■ WHAT THE EXERCISE ASKS: Retype the records exactly, including every line.

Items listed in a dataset
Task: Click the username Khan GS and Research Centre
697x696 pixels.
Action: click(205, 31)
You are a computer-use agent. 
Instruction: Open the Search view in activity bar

■ RESULT:
Task: Click the username Khan GS and Research Centre
697x696 pixels.
Action: click(205, 31)
You are a computer-use agent. 
Instruction: Open the Search view in activity bar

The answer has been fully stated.